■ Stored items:

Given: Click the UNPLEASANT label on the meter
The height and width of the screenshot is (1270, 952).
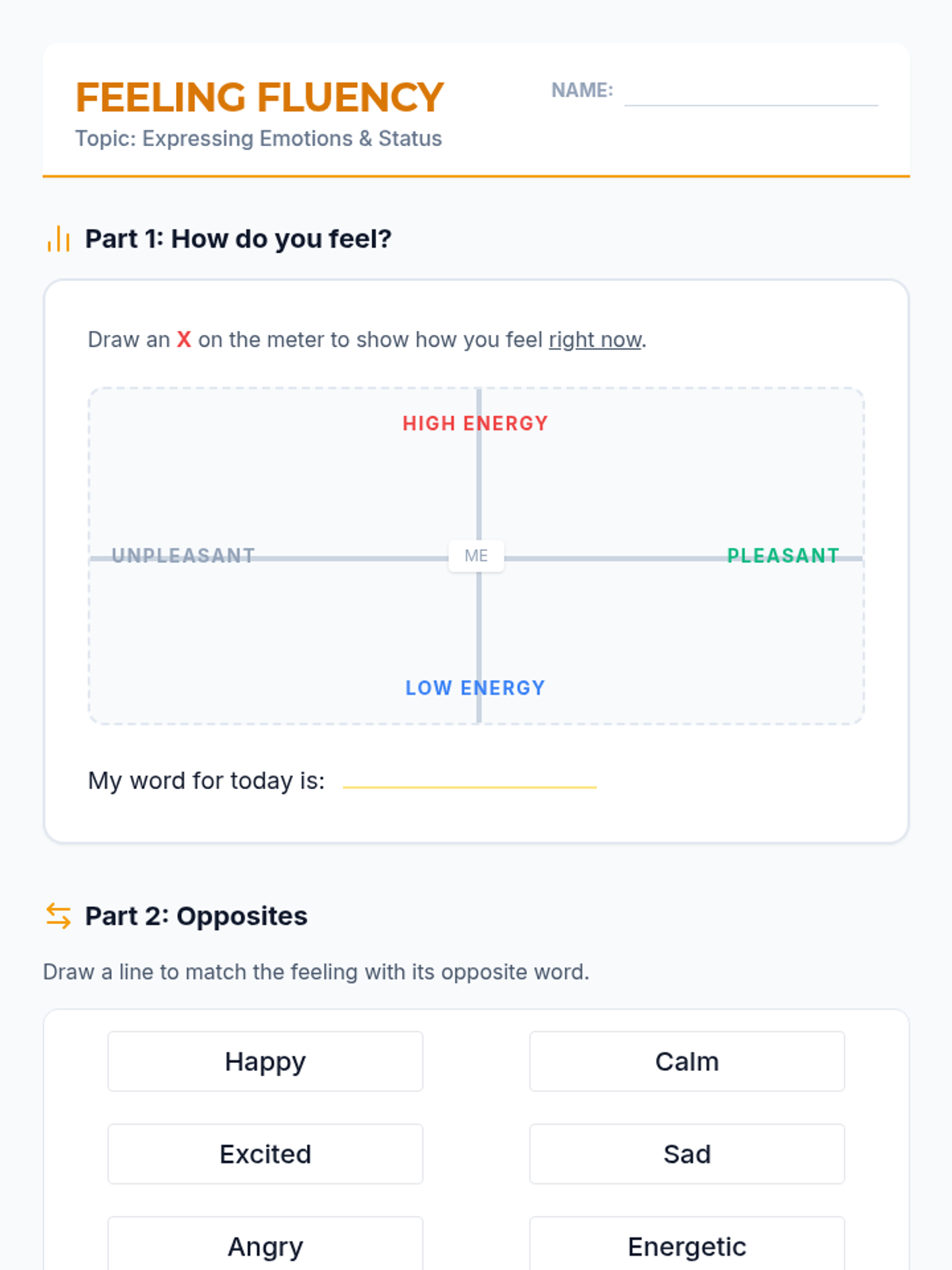Looking at the screenshot, I should tap(183, 555).
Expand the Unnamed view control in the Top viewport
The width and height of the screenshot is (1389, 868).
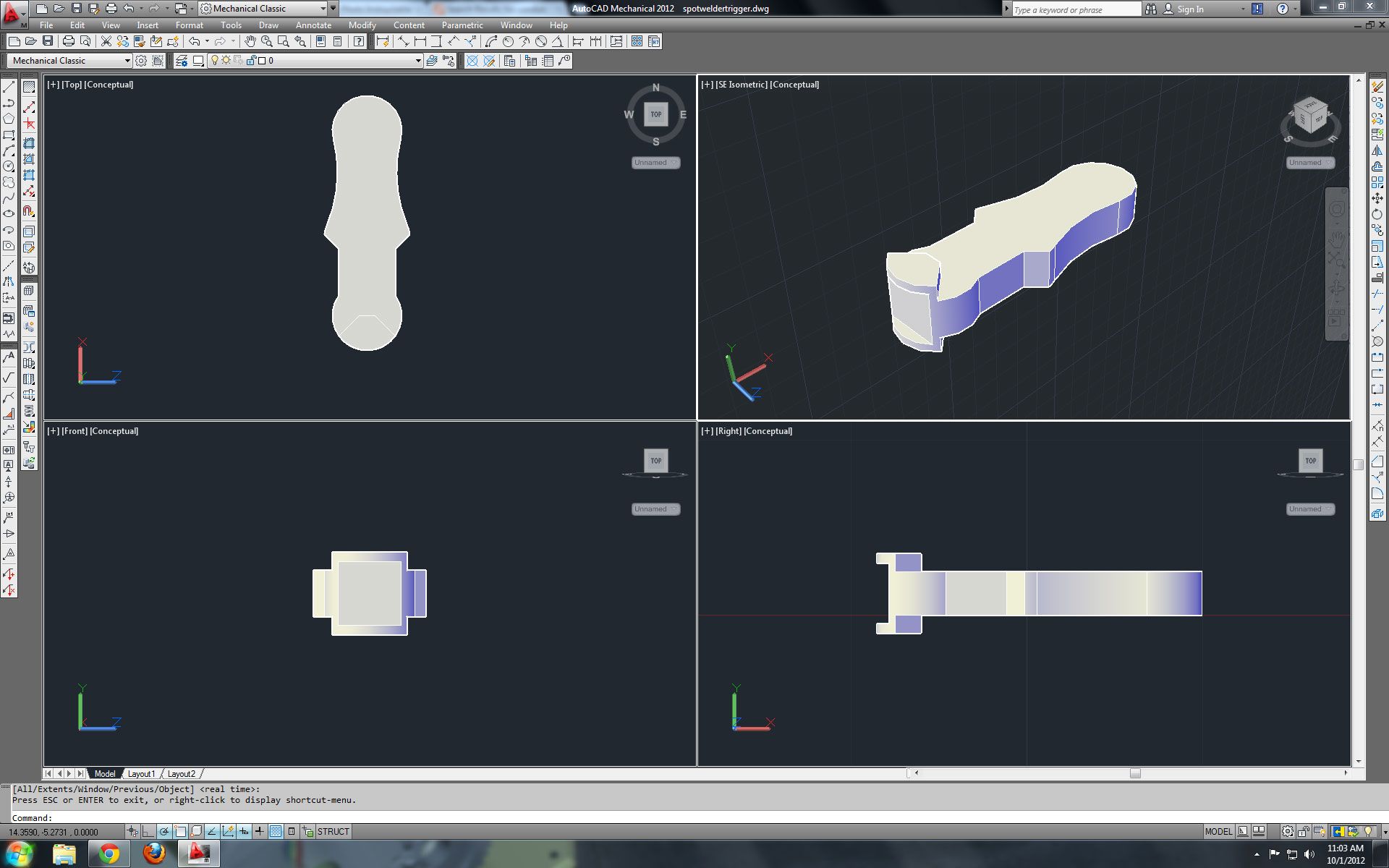[x=656, y=162]

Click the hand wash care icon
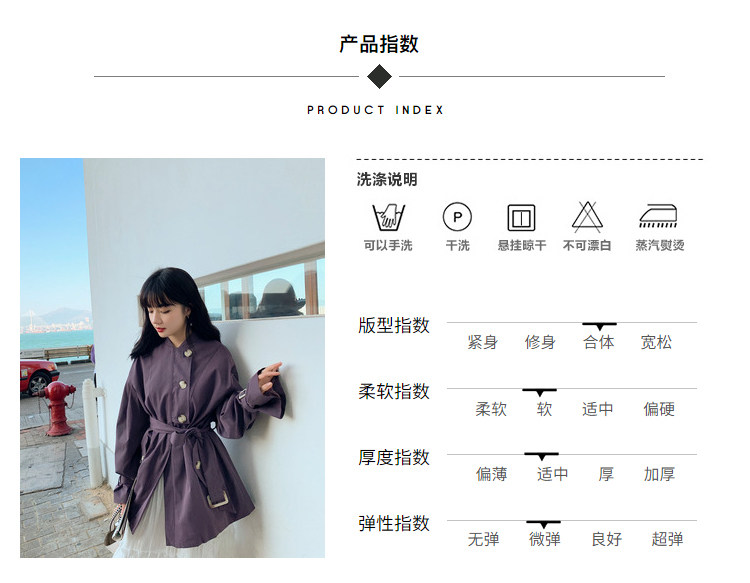tap(388, 218)
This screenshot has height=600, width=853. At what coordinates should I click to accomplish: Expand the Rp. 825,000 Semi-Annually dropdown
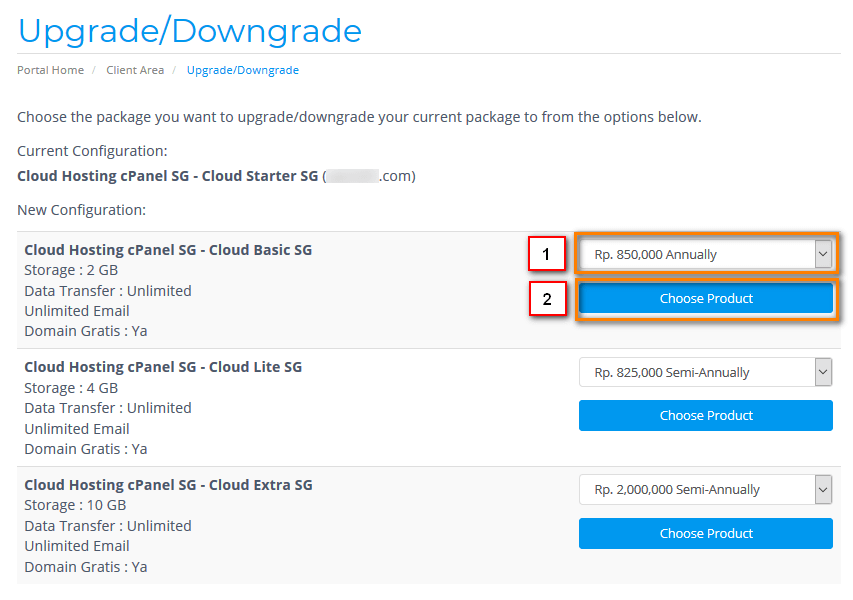pos(706,373)
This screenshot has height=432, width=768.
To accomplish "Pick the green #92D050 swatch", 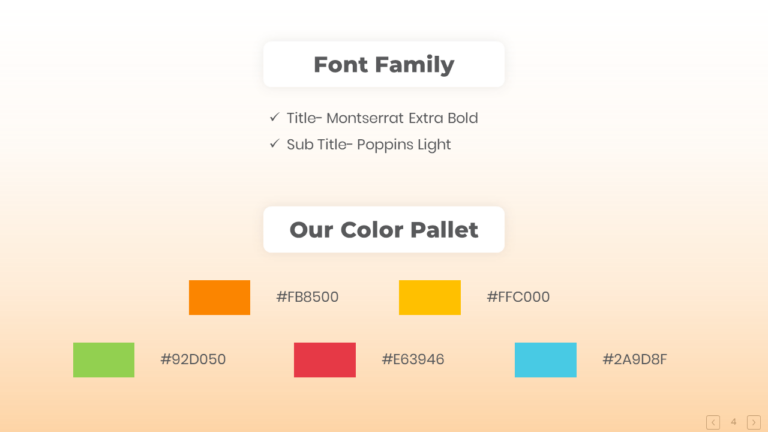I will 103,360.
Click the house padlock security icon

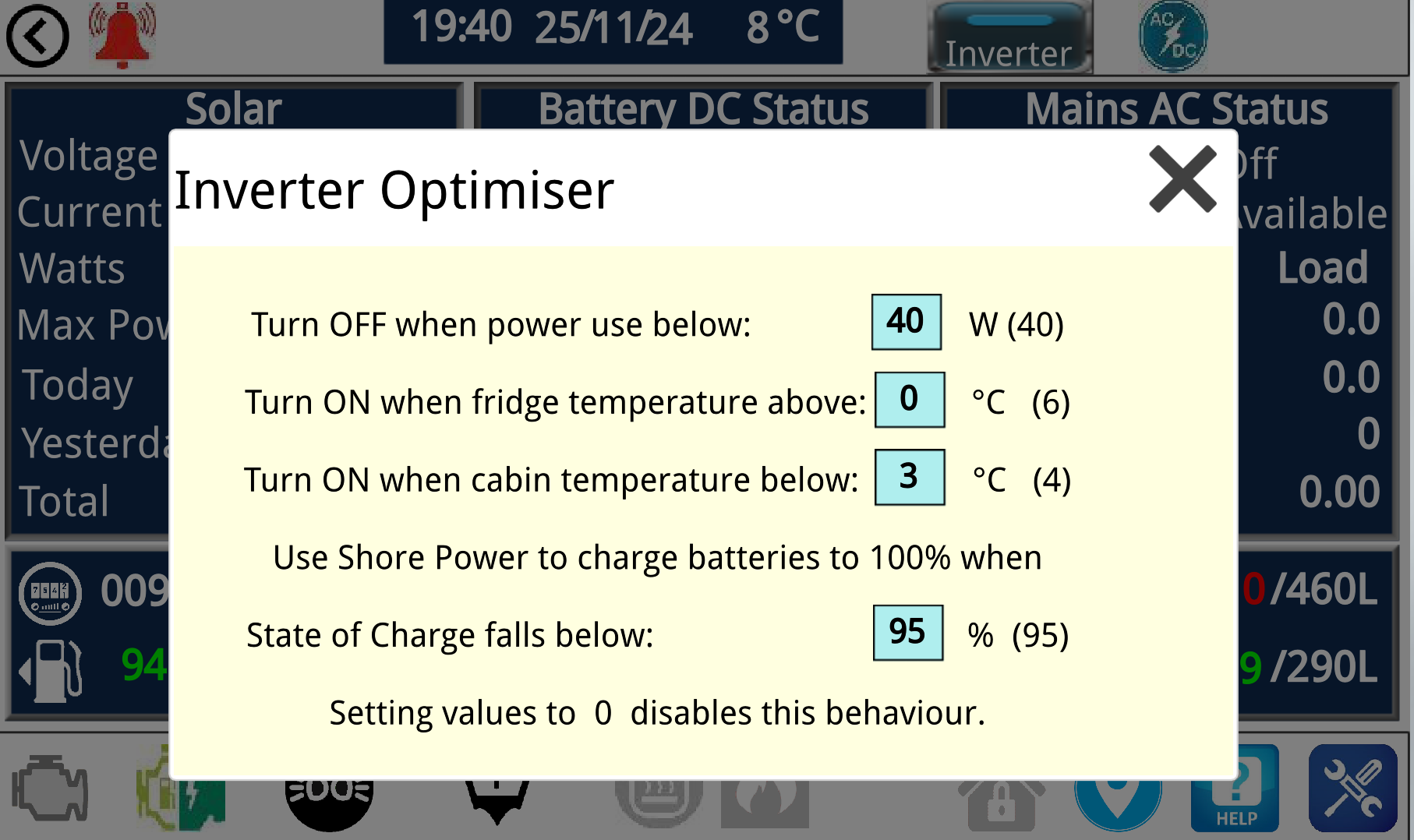click(x=1001, y=804)
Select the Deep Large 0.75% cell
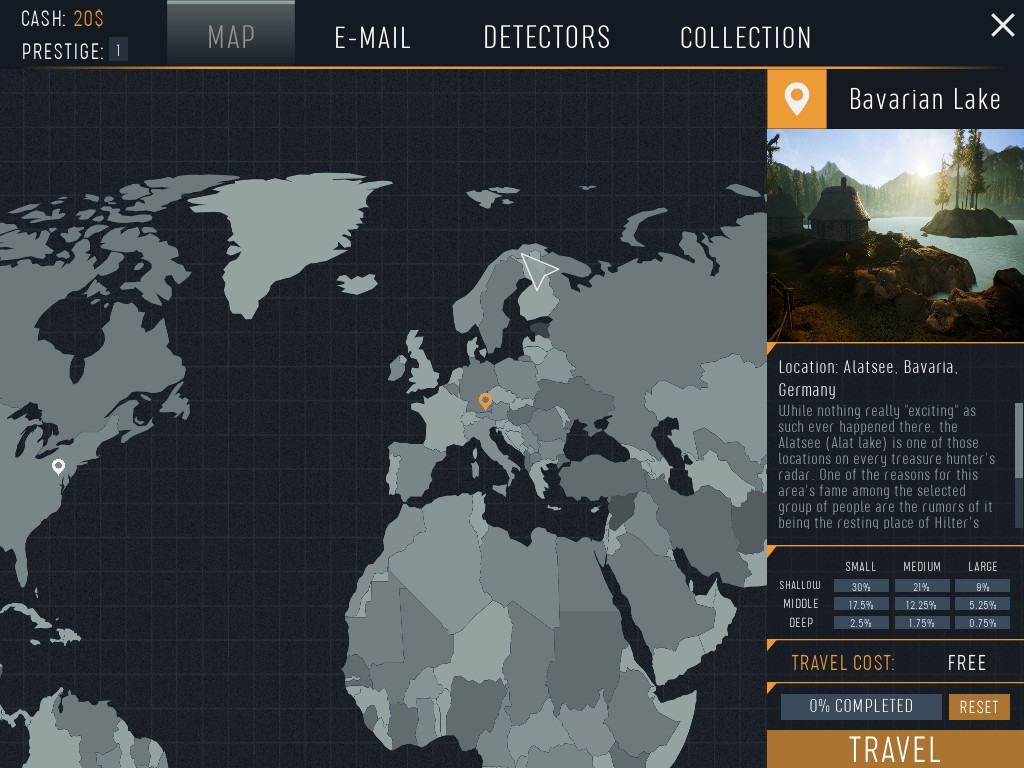The image size is (1024, 768). tap(982, 623)
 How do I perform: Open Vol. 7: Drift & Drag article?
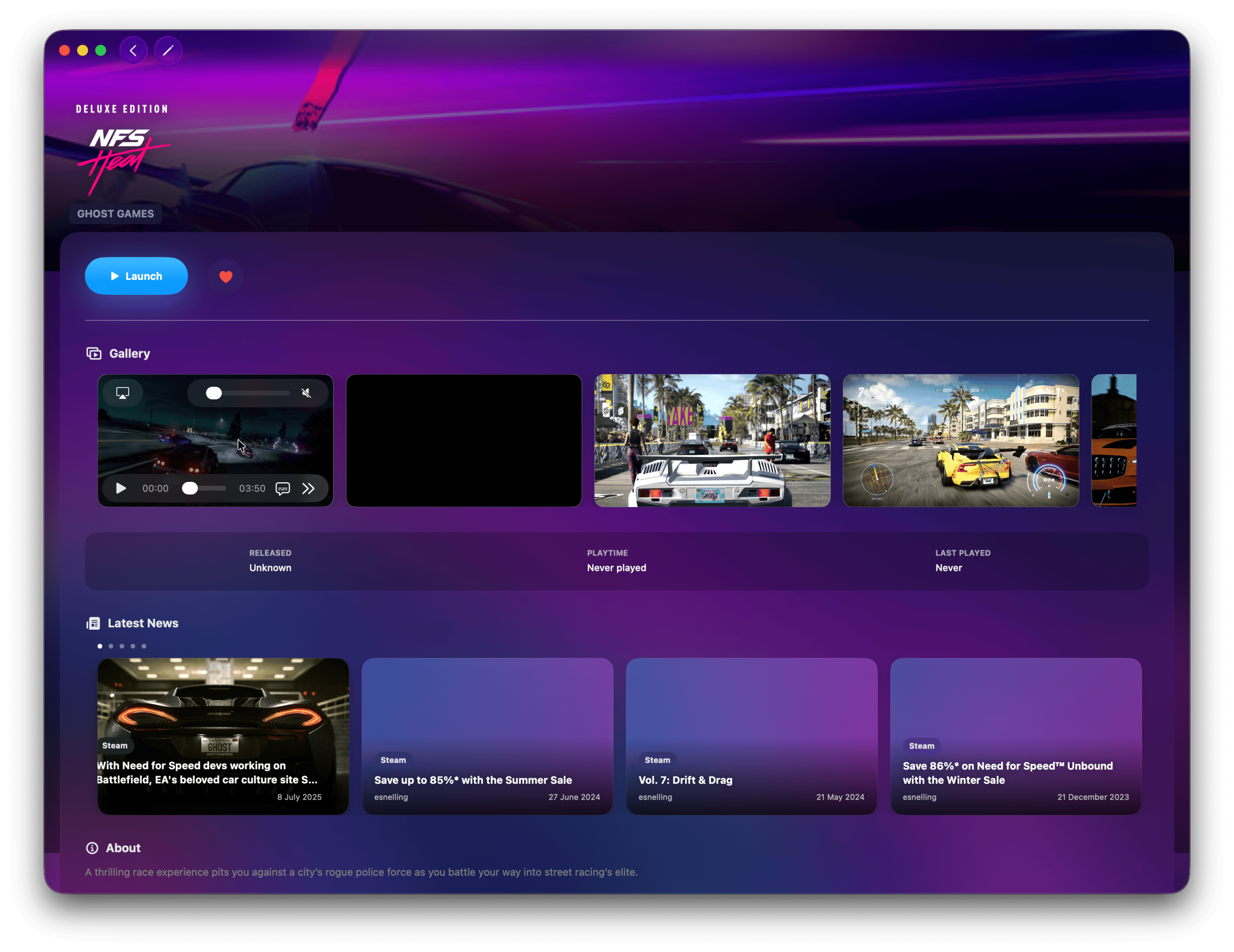pos(751,736)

■ WHAT IS EXPECTED: Copy the lines from the one containing "Select the Deep Large 0.75% cell" through the end of the data, including both ends. Leave out the pictures.

■ TASK OUTPUT:
Select the Deep Large 0.75% cell
The image size is (1024, 768). tap(982, 623)
 How do I perform: Open Vol. 7: Drift & Drag article?
pos(751,736)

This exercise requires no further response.